### Extract

-=-=-=-=-

This year the festival’s retrospective and research programme will tackle the touchy subject of the extravagant “B-movie” through exploring the boundaries, myths, and the most expressive examples of the category. “B-movie” serves as an excellent ground for testing ideas and capabilities of filmmakers, its classics has a notable impact on the contemporary cinema.


B-movie tentacles have finally reached IN KINO VERITAS, too! Best of all the character of B-movies comes out in posters – expressive, garish, and sometimes shocking. With time, B-films have developed from low budget productions to films with a rather defined plot, cinematic and aesthetic palette. Monsters emerging from the sea, killer tomatoes, all kinds of aggressive insects next to cowboys and revengeful fatal beauties in the so-called exploitation or sexploitation films. B-movies have inspired Martin Scorsese and Quentin Tarantino. And will surely inspire the audience of Riga IFF!


For the first time on the big screen in Riga, viewers will be able to see Boris Karloff and Bela Lugosi in a classic Hollywood horror, a Japanese black and white B category yakuza drama that refreshed the gangster movie genre, the first Latvian horror film, a French poetic thriller, and cult director John Waters’ American pop avant-garde. Not only does each of these films has an important place in world film history, but they also remind all filmmakers – be brave and don’t fear mistakes, because they can become an inherent part your style!

Unconscious sexual desires are most closely linked with fear… Painter Alberts has chosen the beautiful Vita as a model for his portrait of Virgin Mary. After the first sittings for the artist, the young woman starts seeing strange dreams where she is chased by a horrifying spider. Unconscious sexual desires create a sense of fear and helplessness until the light of true love dispel the mystic webs. The first and for the time being only erotic horror film in the film history of Latvia based on a story by Vladimirs Kaijaks. This is the only film directed by professional production designer Vasili Mass (Limousine in the Colour of Midsummer’s Eve, 1981 / A Photo of a Woman and Wild Boar, 1987 / Days of Man, 1989) and the screen debut of actress Aurēlija Anužīte (The Mystery of the Old Parish House, 2000).

Newlyweds go on a honeymoon to Hungary. Thanks to a man they meet on the train Budapest-Visegrad they end up in a darkly poetic yet creepy castle where it turns out that their traveling companion has an old score to settle with the master of the house… Life and death is but a game for those whose souls have been slain by the self-destruction of Europe. Two legendary stars of the early horror movies – Bela Lugosi (Dracula, 1931) and Boris Karloff (Frankenstein, 1931) – meet for the first time in this film. Director Edgar G. Ulmer, an artist and aficionado of classical music, has created a visually elegant horror story, interwoven with satanic sadism, finding inspiration in the works by Edgar Allan Poe and occultist Aleister Crowley.

-=-=-=-=-

### Entries supplied

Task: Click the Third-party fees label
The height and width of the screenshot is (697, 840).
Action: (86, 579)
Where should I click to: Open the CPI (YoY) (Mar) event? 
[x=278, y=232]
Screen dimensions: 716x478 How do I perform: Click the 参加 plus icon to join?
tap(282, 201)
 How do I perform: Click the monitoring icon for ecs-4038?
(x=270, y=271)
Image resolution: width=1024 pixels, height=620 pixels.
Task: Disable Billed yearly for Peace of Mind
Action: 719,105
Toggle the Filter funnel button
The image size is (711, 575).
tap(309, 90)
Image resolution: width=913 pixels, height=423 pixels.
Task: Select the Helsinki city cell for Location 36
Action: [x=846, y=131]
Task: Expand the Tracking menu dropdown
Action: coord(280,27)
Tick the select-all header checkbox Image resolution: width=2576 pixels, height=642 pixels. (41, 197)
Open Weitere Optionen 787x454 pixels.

-=-=-=-=-

### Exercise set
1. In the text about the festival's B-movie programme, whose story is the first Latvian erotic horror film based on?
2. Carry on the text about the festival's B-movie programme from its last sentence.

### Results for each task
1. It is based on a story by Vladimirs Kaijaks.

2.
Lady Divine (a comic drag queen, international icon of bad taste cinema) and her troupe hold free shows called The Cavalcade of Perversion, said to be the most extreme and truthful exhibits of acts of obscenities. However, the finale is always the same – the audience is robbed and the performers fly the coop. Even the notorious director (Pink Flamingos, 1972) admits that he has gone a little too far with this grotesque tale of betrayal, revenge, perversions, depravity, violence and blood lust. At the time, he mocked the hippie philosophy the same way as he mocks political correctness now. And it is up to the audience to decide if they want to turn away in disgust, admire the extraordinary film or see a prophetic message of maniacs multiplying in the world.

Plastic surgeon Dr. Génessier does everything in his power to reconstruct the face of his beloved daughter after a car crash he caused. He needs material for the numerous skin grafting surgeries… Visually beautiful and chillingly dispassionate reminder that cruelty and atrocities are a part of human nature – it is nothing exceptional in desperate situations. It is said that, in Paris, the first spectators of this poetic horror film with music by Maurice Jarre were dropping like flies. This film has been quoted and interpreted in many cinematographic pieces. It inspired Billy Idol to compose the song Eyes Without Face. Meanwhile, the greatest achievement of the film’s director is the foundation of the Cinémathèque Française together with the legendary Henri Langlois.

The director wanted the black-and-white yakuza movie to be as entertaining as possible and made a surreal stew consisting of the following ingredients: contract killers, erotic attraction, macho rivalry, fetish for the smell of boiling rice, an appearance of a butterfly at the wrong time, obsession with death… The film quickly developed a serious cult status even though Nikkatsu Studio had short-sightedly considered it to be the last drop in the sea of films without any sense or box office potential, therefore the defiant director was fired. Suzuki dared to sue the studio and was blacklisted for many years.